One time the mixup examples are generated, the second phase realizes the predictions (the fragment below shows the corresponding module). Finally, is computed the loss, in the same way as in the original work.
class ClassifierLayer(nn.Module):
def __init__(self, num_classes, dropout_rate=0.1, petrained_size=768, device="cuda:0"):
super(ClassifierLayer, self).__init__()
self.layer = nn.Linear(petrained_size, num_classes, bias=True).to(device)
self.drop = nn.Dropout(dropout_rate)
def forward(self, z):
activations = self.layer(self.drop(z))
return activations
In the fragment of the code below, is shown a summary of the training loop proposed, however the full script used is here:
for idx_epoch in range(0, args.num_train_epochs):
language_model.train()
classifier_layer.train()
accs = 0; ps = 0; rs = 0; f1s = 0; lss = 0
for (idx_batch, train_batch) in enumerate(train_dataloader):
# 0: input_ids, 1: attention_mask, 2:token_type_ids, 3: labels
batch_train = tuple(data_.to(device) for data_ in train_batch)
labels_train = batch_train[-1]
inputs = {
'input_ids': batch_train[0],
'attention_mask': batch_train[1],
}
optimizer.zero_grad()
# 1st phase: conextual embeddings
contextual_embeddings = language_model(
input_ids=inputs['input_ids'],
attention_mask=inputs['attention_mask'],
)
# 2nd phase: mixup
inputs, targets_a, targets_b, lam = mixup_data(contextual_embeddings, labels_train, args.alpha_mixup, use_cuda)
inputs, targets_a, targets_b = map(Variable, (inputs, targets_a, targets_b))
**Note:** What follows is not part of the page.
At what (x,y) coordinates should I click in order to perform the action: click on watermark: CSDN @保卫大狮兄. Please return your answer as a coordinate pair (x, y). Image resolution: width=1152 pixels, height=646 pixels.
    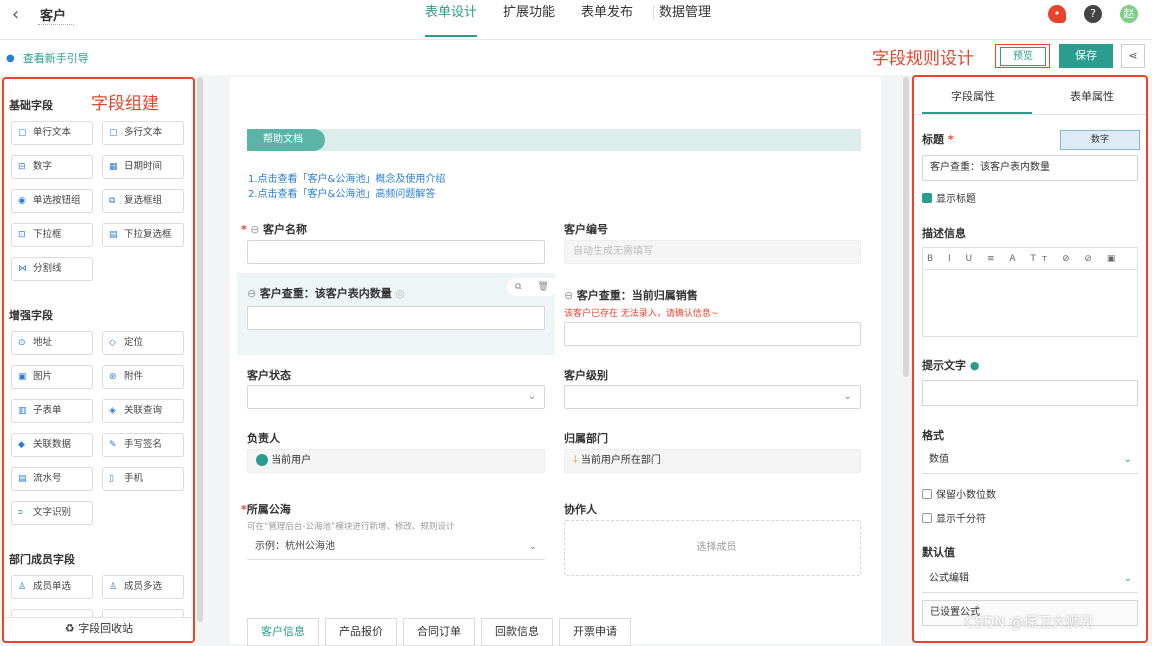
    Looking at the image, I should click on (1030, 623).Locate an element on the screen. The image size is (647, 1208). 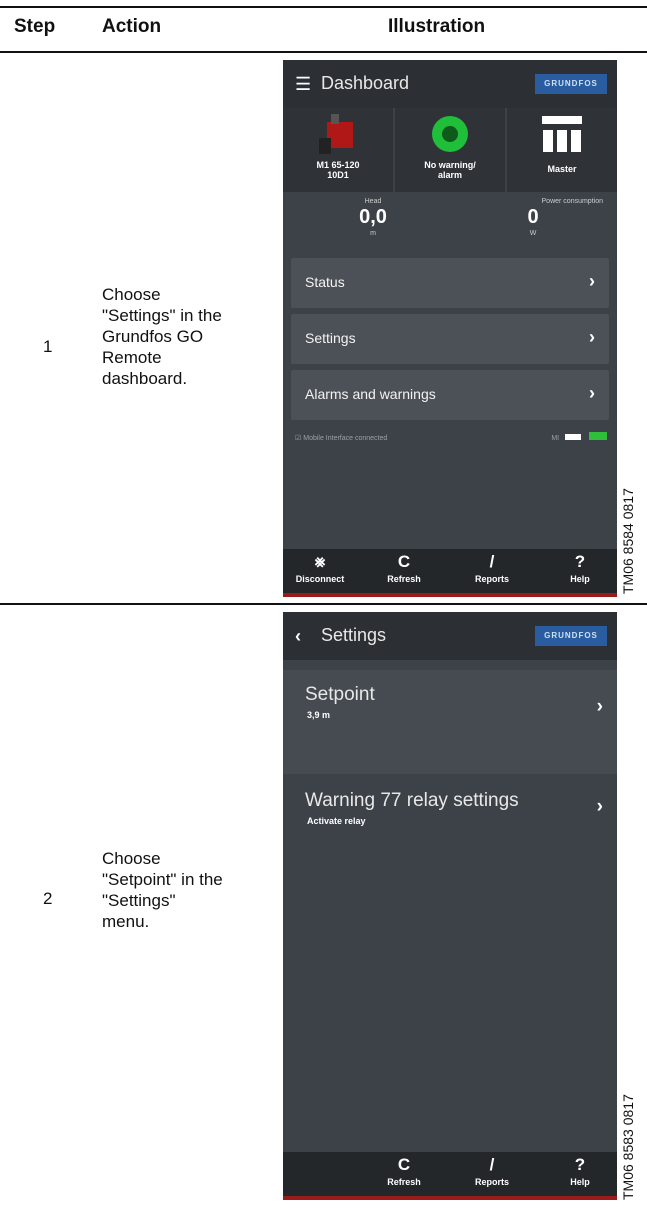
tm-code: TM06 8583 0817 is located at coordinates (628, 1147).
predictions = classifier_layer(inputs)
loss = mixup_criterion(criterion, predictions, targets_a, targets_b, lam)
# 2nd phase: standard
# predictions = classifier_layer(contextual_embeddings)
# loss = criterion(predictions, labels_train)
lss += loss
loss.backward()
optimizer.step()
scheduler.step()
Experimenting with this approach, the results obtained are very poor…
Have any of you worked on an approximation similar to this one with successful/good results?
Thanks.